Chapter 2. New features

This section highlights new features in Red Hat Decision Manager 7.1.

2.1. Installation and upgrades

2.1.1. Consolidated Red Hat Decision Manager update tool

Previously, Red Hat Decision Manager patch updates and minor release upgrades were applied with separate patch and upgrade tools. With this release, you can use the new rhdm-$VERSION-update.zip update tool to apply both patch updates and minor release upgrades to Red Hat Decision Manager 7.1. Patch updates of Red Hat Decision Manager, such as an update from version 7.1 to 7.1.1, include the latest security updates and bug fixes. Minor release upgrades of Red Hat Decision Manager, such as an upgrade from version 7.1.x to 7.2, include enhancements, security updates, and bug fixes.

For information about using the Red Hat Decision Manager update tool, see Patching and upgrading Red Hat Decision Manager 7.1.

Important

To upgrade from Red Hat Decision Manager 7.0.x to 7.1, you must use a Decision Central migration tool provided with the Red Hat Decision Manager 7.1 release to accommodate an improved project data structure in Red Hat Decision Manager 7.1. For migration instructions, see Migrating from Red Hat Decision Manager 7.0 to Red Hat Decision Manager 7.1.

2.1.2. Tomcat 9 support

Red Hat Decision Manager is now available for JBoss Web Server 5.0 with support for Tomcat 9.

2.2. Decision Central

2.2.1. Multiple GIT branch support

Decision Central now provides multiple GIT branch support which enables you to work on multiple source branches interchangeably. On the project’s page, select the branch drop-down menu in the library breadcrumbs to access this feature.

2.3. Decision Server

2.3.1. Decision Model and Notation (DMN) models

Red Hat Decision Manager 7.1 includes full runtime support for DMN 1.2 models at conformance level 3. Red Hat Decision Manager 7.1 currently does not include a built-in DMN model designer, but you can design your DMN models using a third-party DMN authoring tool and include them in your Red Hat Decision Manager projects for deployment and execution. A DMN model designer will be added to Red Hat Decision Manager in the near future.

For more information about DMN support in Red Hat Decision Manager 7.1, see Designing a decision service using DMN models.

2.3.2. Predictive Modeling Markup Language (PMML) models

Red Hat Decision Manager 7.1 now supports the following PMML 4.2.1 model types:

  • Regression models
  • Scorecard models
  • Tree models
  • Mining models (with sub-types modelChain, selectAll, and selectFirst)

More PMML model types and Mining model sub-types will be supported as they become available.

For more information about PMML support in Red Hat Decision Manager 7.1, see Designing a decision service using PMML models.

2.3.3. Executable rule models

Executable rule models are embeddable models that provide a Java-based representation of a rule set for execution at build time. The executable model is a more efficient alternative to the standard asset packaging in Red Hat Decision Manager and enables KIE containers and KIE bases to be created more quickly, especially when you have large lists of DRL (Drools Rule Language) files and other Red Hat Decision Manager assets.

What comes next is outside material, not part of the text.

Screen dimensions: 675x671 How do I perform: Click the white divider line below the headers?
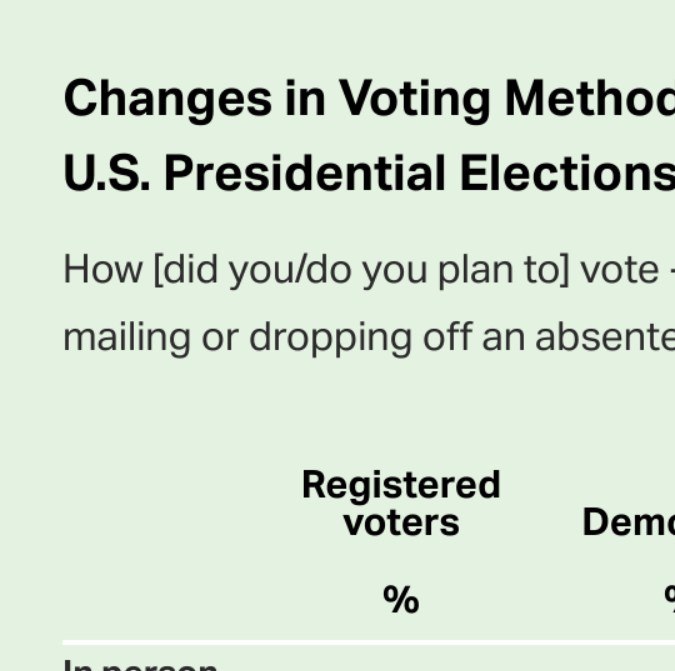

For more information about executable rule models in Red Hat Decision Manager 7.1, see "Executable rule models" in Designing a decision service using DRL rules.

2.3.4. Spring Boot support

You can use the following Spring Boot starters to bootstrap your projects with Spring Boot:

  • Fully featured Decision Server

    • groupId: org.kie
    • artifactId: kie-server-spring-boot-starter
  • Rules and decisions Decision Server

    • groupId: org.kie
    • artifactId: kie-server-spring-boot-starter-drools
  • Planning Decision Server

    • groupId: org.kie
    • artifactId: kie-server-spring-boot-starter-optaplanner

2.4. Red Hat Business Optimizer

2.4.1. Multithreaded incremental solving

Red Hat Business Optimizer now supports multithreaded incremental solving. The solving process can now run on several CPU cores in parallel while remaining fully reproducible through repeated runs. Depending on the task, using four cores can increase the speed by a factor of three or more compared to solving on a single core. You do not need to modify the task source to use multithreaded incremental solving.

2.4.2. Employee Rostering

The Employee Rostering starter application has been significantly improved:

  • You can now create a new tenant so you can use the application with your own real-world data and enter this data starting from a blank slate.
  • The user interface was improved, including notifications and performance.
  • You can now select the week to view instead of scrolling through long time periods.